Two famous books that use first person POV include The Catcher in the Rye by J. D. Salinger and The Great Gatsby by F. Scott Fitzgerald.
Some advantages of using first person POV include:
It creates a strong sense of character voice: Using “I” or “me” gives the character a recognizable voice, making them more unforgettable, easier to relate to, and it can build a powerful emotional attachment.
It creates a sense of tension and intrigue: Limiting the story to only what one character knows or sees can create a sense of tension and intrigue, as we leave readers wondering what they don’t know. It adds bias and unreliability, making the story more complex and exciting.
Some disadvantages of using first person POV are:
It can make the narrator seem self-centered: Talking about themselves as “I” or “me” makes the narrator seem self-absorbed and that can put readers off.
Can lead to an unreliable or biased narrator: An unbiased narrator can help a story, but it can leave readers scrambling to figure out what’s really going on. If the narrator is too one-sided, it can be off-putting to readers with different beliefs.
Can limit character development: If the narrator is the protagonist, it’s common to just look at their story, neglecting the development of other characters.
To write in first person POV, it’s important to create a distinctive voice for the character and to avoid making the narrator an unreliable source of information.
Second Person POV
Second person POV is when the narrator speaks right to you, the reader, using “you” in their stories. This is probably the least used POV because it’s hard to do correctly. Novels rarely use this POV, but it can be powerful in short stories or creative works.
Bright Lights, Big City by Jay McInerney, is an example of a novel that uses second person POV.
Some advantages of using second person POV are:
Creates a sense of immediacy: Second person POV directly addresses the reader, creating a sense of immediacy and urgency in the narrative that can be very effective for certain types of stories, such as thrillers or horror. It can make the reader feel more involved in the story and invested in the outcome.
Creates a unique narrative voice: Second person POV is relatively uncommon in fiction, so using it can help your story stand out and create a unique narrative voice that readers may find interesting.
Allows for separation: By using “you” instead of “I” for the protagonist, it creates a distance between the reader and the character, making it easier to have a more impartial look at their decisions and reasoning.

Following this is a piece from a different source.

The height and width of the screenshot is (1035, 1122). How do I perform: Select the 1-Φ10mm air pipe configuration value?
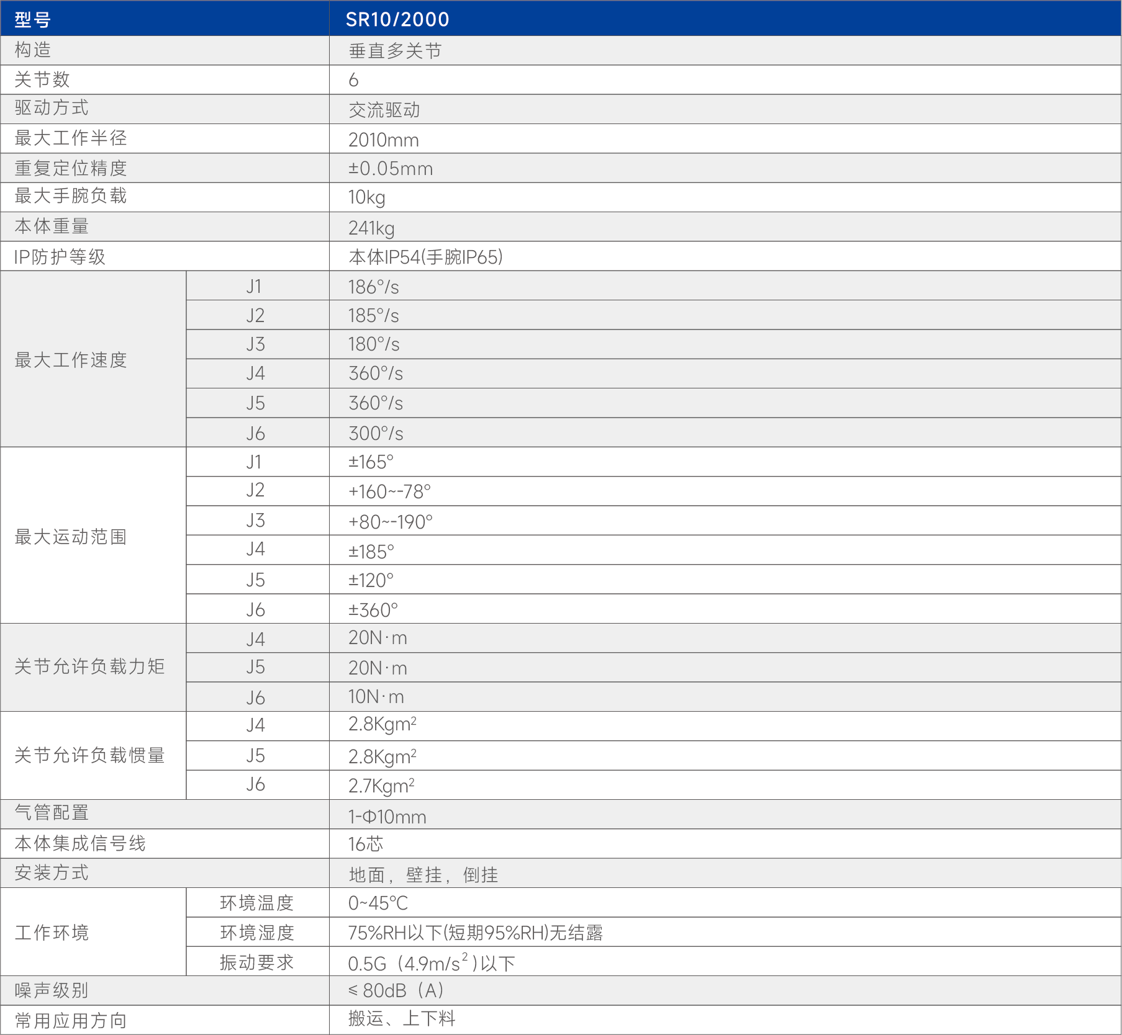(387, 816)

Some disadvantages of using second person POV are:
It can feel gimmicky: Going with second person POV can appear a bit of a cheap trick instead of something that really adds to the narrative. This can make it tougher for readers to really get into the story or potentially alienate readers who prefer a more subtle technique.

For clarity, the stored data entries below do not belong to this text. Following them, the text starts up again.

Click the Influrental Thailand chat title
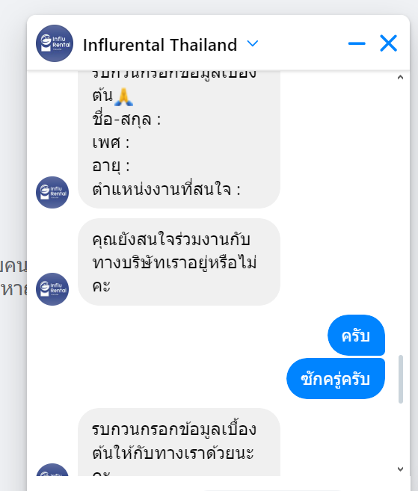The height and width of the screenshot is (491, 418). pos(160,45)
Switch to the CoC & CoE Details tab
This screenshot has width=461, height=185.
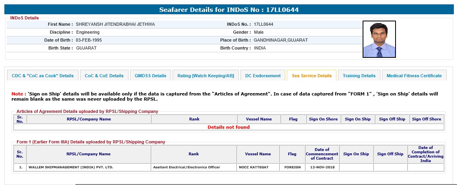[104, 76]
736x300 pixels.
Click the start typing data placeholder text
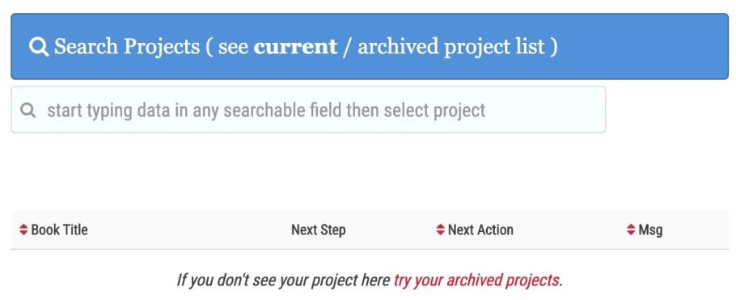pos(266,111)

Can be difficult to sustain: Maintaining the same “you” POV in a long narrative can be a struggle, possibly leading to a disjointed or unclear story. Some readers may find it jarring or distracting, making it harder for them to fully immerse themselves in the story.

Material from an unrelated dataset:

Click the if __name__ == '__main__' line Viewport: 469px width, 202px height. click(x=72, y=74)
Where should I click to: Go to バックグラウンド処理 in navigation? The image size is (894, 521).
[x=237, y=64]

To write in second person POV, it’s important to establish a clear narrative voice and to avoid making the reader feel like they are being lectured.
Third Person Limited POV
Third-person limited POV happens when an outsider talks about the characters, not as “I,” but as “he,” “she,” or “they.” The narrator has access to the thoughts and feelings of only one character, usually the protagonist.
The Harry Potter series by J. K. Rowling is an example of a book that uses third-person limited POV. As readers, we only know what Harry knows. We aren’t in the heads of Ron or Hermione or any of the other characters.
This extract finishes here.